Accounting Principles

  • Accounting principles provide a framework for preparing financial statements.
  • Generally Accepted Accounting Principles (GAAP) are a common set of accounting rules, standards, and procedures issued by the Financial Accounting Standards Board (FASB).
  • The historical cost principle states that assets should be recorded at their original cost.
  • The revenue recognition principle determines when revenue should be recorded, which is generally when it is earned and realized.
  • The matching principle states expenses should be recognized in the same period as the revenues they helped generate.
  • The full disclosure principle requires companies to disclose sufficient information to allow users to make informed decisions.
  • The going concern assumption presumes that the company will continue to operate in the foreseeable future.
  • The monetary unit assumption assumes that transactions can be expressed in a stable monetary unit.
  • The economic entity assumption separates the transactions of a business entity from those of its owners.

Financial Analysis

  • Financial analysis involves evaluating financial statements to assess a company's performance and financial position.
  • Ratio analysis is a technique used to analyze the relationships between different items in the financial statements.
  • Liquidity ratios measure a company's ability to meet its short-term obligations.
  • Examples include the current ratio (Current Assets / Current Liabilities).
  • Solvency ratios measure a company's ability to meet its long-term obligations.
  • Examples include the debt-to-equity ratio (Total Debt / Total Equity).
  • Profitability ratios measure a company's ability to generate profits.
  • Examples include the profit margin (Net Income / Revenue).
  • Activity ratios measure how efficiently a company is using its assets.
  • Examples include the inventory turnover ratio (Cost of Goods Sold / Average Inventory).
  • Horizontal analysis involves comparing financial data over time, such as comparing this year's sales to last year's sales.
  • Vertical analysis involves expressing financial data as a percentage of a base amount, such as expressing each item on the income statement as a percentage of revenue.

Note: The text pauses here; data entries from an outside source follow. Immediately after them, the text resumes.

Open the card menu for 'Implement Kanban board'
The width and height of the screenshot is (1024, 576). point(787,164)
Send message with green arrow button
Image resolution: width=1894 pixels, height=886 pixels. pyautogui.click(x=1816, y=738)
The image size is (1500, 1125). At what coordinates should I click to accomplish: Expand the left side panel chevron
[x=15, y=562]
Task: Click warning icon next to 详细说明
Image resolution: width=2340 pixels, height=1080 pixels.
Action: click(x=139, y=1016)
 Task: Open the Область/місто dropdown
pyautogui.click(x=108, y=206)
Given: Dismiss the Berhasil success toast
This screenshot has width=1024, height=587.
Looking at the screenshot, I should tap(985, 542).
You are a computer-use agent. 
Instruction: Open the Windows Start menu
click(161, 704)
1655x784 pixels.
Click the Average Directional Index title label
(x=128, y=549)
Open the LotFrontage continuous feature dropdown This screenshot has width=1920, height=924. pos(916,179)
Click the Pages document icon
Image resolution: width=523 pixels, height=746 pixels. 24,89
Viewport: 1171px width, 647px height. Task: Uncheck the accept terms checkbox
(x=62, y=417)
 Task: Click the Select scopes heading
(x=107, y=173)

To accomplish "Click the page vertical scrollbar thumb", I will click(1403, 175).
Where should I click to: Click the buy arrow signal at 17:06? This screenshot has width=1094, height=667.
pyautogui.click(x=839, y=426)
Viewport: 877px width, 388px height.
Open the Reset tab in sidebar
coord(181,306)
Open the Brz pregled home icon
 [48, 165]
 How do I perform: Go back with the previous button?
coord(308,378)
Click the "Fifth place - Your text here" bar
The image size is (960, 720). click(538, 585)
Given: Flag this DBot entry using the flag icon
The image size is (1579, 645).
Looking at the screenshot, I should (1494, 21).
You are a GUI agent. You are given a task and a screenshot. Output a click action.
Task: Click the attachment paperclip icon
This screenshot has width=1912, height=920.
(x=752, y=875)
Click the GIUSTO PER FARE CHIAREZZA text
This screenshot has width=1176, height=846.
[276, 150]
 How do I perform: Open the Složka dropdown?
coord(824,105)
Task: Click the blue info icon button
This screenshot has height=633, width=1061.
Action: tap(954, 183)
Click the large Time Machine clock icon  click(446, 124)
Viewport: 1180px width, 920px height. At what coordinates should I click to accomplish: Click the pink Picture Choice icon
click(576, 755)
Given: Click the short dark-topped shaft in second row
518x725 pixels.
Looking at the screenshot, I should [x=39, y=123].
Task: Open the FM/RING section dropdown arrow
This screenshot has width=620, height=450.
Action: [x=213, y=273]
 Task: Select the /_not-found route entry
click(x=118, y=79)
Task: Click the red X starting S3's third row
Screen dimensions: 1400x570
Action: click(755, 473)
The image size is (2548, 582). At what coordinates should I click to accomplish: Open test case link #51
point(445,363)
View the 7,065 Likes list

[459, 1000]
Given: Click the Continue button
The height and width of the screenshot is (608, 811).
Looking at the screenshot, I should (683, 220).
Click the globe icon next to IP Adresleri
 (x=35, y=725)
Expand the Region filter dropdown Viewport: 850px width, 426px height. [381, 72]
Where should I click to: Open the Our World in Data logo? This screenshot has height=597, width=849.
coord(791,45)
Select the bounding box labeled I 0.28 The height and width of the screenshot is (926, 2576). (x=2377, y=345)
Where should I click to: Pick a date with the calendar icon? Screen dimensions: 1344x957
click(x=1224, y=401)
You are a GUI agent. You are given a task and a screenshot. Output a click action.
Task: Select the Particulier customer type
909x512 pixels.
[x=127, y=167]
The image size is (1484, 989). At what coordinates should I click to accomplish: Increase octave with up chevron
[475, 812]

Hire Purchase and Installment System

  • Hire purchase and installment systems are methods of purchasing assets where payment is made in installments over a period of time.
  • In hire purchase, the ownership of the asset is transferred to the buyer only after the last installment is paid.
  • Until then, the seller retains ownership and the buyer has the right to use the asset.
  • In an installment system, the ownership of the asset is transferred to the buyer immediately, but the seller has a security interest in the asset.
  • The cash price is the price at which the asset could be purchased for cash.
  • The hire purchase price is the total amount payable by the buyer, including the cash price and interest.
  • Interest is the finance charge for deferring payment.
  • Depreciation is charged on the asset from the beginning, irrespective of whether the asset is under hire purchase or installment.
  • When accounting for hire purchase, the asset is recorded on the buyer's balance sheet at its cash price.
  • The difference between the cash price and the total installments is treated as interest expense, which is recognized over the payment period.
  • The buyer recognizes both an asset and a liability on its balance sheet under hire purchase.
  • Installment systems also involve asset and liability recognition, but ownership transfer is immediate.